One thing I have learned over the years of going to the farm is to always have a cold bottle of wine in the car fridge, and a wine glass handy in the car. Not only does make it more pleasant sitting around while Doc gets us out of trouble, but it keeps me in a good mood about the trouble he got us into.
Last week the car slid out in the mud on the way in. The only thing that saved us from spinning any further was the trailer we were towing. This week, after another week of rain, it was the trailer that got us stuck. Really stuck. Bottomed out stuck. In the mud, and – I repeat – in the rain. Not just any rain. A full on thunderstorm.
I did the right thing. I got out of the car and had a look. As Doc tried driving out I stuck my head out the window to see which tyres were spinning. I even offered to help. And then I poured myself a glass of wine while he went out in the rain. No use us both getting wet.
First of all he disconnected the trailer then put rocks in front of the wheels to try to give us traction. Nothing. So he put more rocks in front of the wheels. Still nothing. That took one glass of wine.
When the rain starting coming down heavier he sat in the car and bemoaned not packing the recovery gear.
“But it’s all in the car.” I said “It’s still there from when I went to SA. Unless you unpacked it.”
At this stage you might be asking yourself why I didn’t tell him that sooner. First of all I assumed he already knew. Second, as the nearest tree was so far away there was no chance of the winch reaching it, even with the extension, and we had nobody else to snatch us out.

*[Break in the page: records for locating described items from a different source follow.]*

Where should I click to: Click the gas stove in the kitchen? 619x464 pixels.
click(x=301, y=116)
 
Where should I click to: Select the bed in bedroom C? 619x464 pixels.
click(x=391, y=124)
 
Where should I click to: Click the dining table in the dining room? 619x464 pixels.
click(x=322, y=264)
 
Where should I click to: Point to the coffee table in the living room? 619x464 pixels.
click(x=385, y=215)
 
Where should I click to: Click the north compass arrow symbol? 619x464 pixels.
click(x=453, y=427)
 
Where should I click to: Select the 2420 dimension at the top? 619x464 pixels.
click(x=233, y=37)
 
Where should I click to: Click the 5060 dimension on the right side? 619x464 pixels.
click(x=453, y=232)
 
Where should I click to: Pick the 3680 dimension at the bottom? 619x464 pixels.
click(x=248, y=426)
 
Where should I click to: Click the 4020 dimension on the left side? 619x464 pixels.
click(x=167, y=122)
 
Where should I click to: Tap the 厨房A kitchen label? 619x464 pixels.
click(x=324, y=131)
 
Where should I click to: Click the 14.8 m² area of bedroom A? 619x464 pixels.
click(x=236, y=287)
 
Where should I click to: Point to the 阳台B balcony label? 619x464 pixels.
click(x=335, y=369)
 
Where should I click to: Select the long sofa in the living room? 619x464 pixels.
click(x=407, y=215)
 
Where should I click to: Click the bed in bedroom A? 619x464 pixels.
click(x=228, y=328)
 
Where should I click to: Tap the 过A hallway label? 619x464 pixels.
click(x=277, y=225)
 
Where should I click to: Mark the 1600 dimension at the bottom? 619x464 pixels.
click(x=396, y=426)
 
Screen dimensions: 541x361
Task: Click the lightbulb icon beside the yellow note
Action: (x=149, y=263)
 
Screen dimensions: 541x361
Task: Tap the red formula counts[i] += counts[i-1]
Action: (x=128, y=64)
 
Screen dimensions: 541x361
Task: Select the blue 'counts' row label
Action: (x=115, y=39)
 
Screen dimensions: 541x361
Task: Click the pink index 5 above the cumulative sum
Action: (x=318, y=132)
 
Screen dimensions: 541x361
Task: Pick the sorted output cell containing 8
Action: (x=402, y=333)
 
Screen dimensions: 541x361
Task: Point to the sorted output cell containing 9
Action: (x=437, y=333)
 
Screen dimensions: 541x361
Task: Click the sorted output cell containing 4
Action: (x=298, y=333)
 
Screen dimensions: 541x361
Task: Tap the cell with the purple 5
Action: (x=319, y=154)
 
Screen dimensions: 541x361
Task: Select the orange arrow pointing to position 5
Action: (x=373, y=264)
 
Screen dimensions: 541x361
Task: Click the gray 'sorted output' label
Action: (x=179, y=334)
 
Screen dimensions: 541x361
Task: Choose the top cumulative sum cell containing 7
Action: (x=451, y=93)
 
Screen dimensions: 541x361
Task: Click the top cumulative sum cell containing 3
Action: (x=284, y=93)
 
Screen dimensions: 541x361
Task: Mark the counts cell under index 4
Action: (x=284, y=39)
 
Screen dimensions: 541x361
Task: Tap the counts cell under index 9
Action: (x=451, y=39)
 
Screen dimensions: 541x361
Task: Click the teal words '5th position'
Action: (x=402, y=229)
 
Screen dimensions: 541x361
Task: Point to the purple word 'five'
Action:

Doc had other ideas. So out he got again. Got the winch extension, snatch strap, tree protector, and various shackles and hitches, and started putting them all together. With the winch at full extension it was centimetres from reaching the nearest tree. A bit of jiggling with the tree protector and he managed to hook it all up.
That took another glass of wine.
Then it was time to see if it all worked. He got back in the car and started the winch. Lots of noise, but no movement from the car. But at least the straps were all holding. He eased off, then tried again. Again there was lots of noise, but this time the car started wiggling. Not moving out of the mud, but at least there was movement. Again he eased off, and had another go.
Push the button on the winch, more revs on the car, and finally, the car moved. Then it got stuck in another boggy hole. But we’d moved and we weren’t as deep in this hole so the next bit should be easier.
Push the button on the winch, more revs on the car, and inch forward. And again. Inching forward again. Then we really started moving. Not always forward, sometimes we were just sliding in the mud. But we kept going until, finally, we were on firm ground.
It was so tense I’d forgotten to refill my wine glass!
But now we had to drag the trailer out as well. Without letting it drag the car back in. That meant walking through all the mud (again) back to where we’d left the trailer to hook it up to the winch. I don’t know if you’ve ever been to a farm, but cow shit makes the mud stink. Really stink. And Doc was already covered in it up to his thighs. And the mud between the car and the trailer had been stirred up by us trying to get the car out. So it stank even more.
Once more, there was no point in both of us being covered in mud. So I poured another glass of wine.
But finally we were out, the trailer was out and hooked up so we could continue on our way. 2 hours after we got bogged. A 3 glasses of wine rescue.
And the worst thing – it was far too dark, and too wet, for me to get any photos or video.